Taglines and slogans add value to your company because it communicates your brand identity and unique value proposition to consumers. A great tagline can payoff tenfold in your marketing if consumers can repeat and associate your tagline with your company long after they’ve read your message. But lately, we have seen a lot of marketers and advertisers using punctuation in taglines in a way that would make their English teachers cry.
- Service. Loyalty. Honesty. Integrity. (United Services Automobile Association)
- The Original. Amplified. (Wrangler)
- Better information. Better health. (WebMD)
So what’s the problem? Too many periods dilute your tagline. The more periods we see, the more our brain gets tired and confused because we. don’t. naturally. read. in. a. stunted. sentence. structure. If we have to pause and recalibrate after every single word or phrase, we are more likely to gloss over a tagline than have our brains work overtime to decipher the overall message. The message will lose any stickiness it may have, causing customers to read it and forget it.
But never fear, your “Super. Tasty. Chocolate.” tagline isn’t without hope.

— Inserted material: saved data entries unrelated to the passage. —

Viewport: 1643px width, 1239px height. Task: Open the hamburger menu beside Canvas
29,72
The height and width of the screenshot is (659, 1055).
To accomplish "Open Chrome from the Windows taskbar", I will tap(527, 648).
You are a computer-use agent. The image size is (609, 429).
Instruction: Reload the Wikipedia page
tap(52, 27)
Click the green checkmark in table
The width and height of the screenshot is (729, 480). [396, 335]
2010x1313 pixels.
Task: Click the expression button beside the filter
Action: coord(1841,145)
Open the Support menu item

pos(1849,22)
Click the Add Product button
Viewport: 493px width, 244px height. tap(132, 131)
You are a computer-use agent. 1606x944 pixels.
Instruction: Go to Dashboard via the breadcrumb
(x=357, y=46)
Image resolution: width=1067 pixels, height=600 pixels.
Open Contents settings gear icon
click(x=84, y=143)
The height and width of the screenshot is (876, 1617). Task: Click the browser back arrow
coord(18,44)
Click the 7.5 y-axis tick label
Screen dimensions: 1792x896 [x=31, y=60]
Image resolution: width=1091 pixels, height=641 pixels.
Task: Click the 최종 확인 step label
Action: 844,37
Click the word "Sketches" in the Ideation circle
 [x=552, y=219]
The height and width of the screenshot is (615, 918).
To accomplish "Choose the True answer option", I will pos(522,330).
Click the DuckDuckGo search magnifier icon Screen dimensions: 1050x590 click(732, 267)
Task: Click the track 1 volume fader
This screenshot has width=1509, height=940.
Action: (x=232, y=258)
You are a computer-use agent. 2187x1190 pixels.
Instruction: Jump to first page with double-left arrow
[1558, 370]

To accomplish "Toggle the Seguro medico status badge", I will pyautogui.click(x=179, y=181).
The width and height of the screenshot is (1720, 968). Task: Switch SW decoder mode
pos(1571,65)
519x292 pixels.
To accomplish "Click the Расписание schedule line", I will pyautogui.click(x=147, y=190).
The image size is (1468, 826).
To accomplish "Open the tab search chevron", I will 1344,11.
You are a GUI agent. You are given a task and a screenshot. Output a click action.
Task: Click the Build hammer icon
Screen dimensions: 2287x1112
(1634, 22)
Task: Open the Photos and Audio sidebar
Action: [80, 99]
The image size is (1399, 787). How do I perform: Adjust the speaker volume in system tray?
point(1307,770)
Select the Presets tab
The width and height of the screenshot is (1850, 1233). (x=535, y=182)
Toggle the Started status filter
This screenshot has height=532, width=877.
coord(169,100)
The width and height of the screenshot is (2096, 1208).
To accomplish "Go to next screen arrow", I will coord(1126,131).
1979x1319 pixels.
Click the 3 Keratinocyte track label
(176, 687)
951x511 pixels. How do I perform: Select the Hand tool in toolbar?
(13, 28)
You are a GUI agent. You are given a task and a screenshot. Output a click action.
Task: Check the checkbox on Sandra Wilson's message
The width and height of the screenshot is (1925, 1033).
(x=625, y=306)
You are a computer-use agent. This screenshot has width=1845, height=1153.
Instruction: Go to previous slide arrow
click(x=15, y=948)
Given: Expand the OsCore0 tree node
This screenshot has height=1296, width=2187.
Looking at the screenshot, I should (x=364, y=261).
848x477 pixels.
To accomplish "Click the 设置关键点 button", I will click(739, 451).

Here are three easy tips to propel your company into a better and more memorable tagline:
“Innovative. Global. Insightful.” Combining jargon words with periods may please some of your more business-minded colleagues, but it won’t resonate with a larger audience. Jargon is not a substitute for creativity. General Electric’s “Imagination at work” is a great tagline that creates a series of images that conjure up the words innovative, global, and insightful without having to say those words explicitly.
It’s important that a tagline provokes a feeling in the consumer, so be sure to create a compelling image or story. Excessive periods stop us from creating such scenes in our mind because we will read each word individually, rather than as a collective group. We remember stories, not lists. Taglines don’t have to describe what your product or service is in exact words, but rather it should evoke what you want the consumer to feel when they choose to make a purchase. Nike’s “Just Do It.” conjures up feelings of strength and power. “Athletic shoes. Sports apparel.” does not.
Adjectives are your neighbors, not your friends.
If your fictional cupcake product is described as delicious, yummy, decadent, and charming, it can be easy to pen a period-heavy tagline around these friendly adjectives. Write in sentence structures or phrases, using adjectives to emphasize your identity but not be the identity. “Delicious cupcakes to the rescue” has a more visual and lingering impact than “Sweet tooth? Decadent treats here.”
We know there is a tagline waiting out there for you – one that doesn’t require the excessive use of periods. And if all else fails, there is always The Advertising Slogan Generator.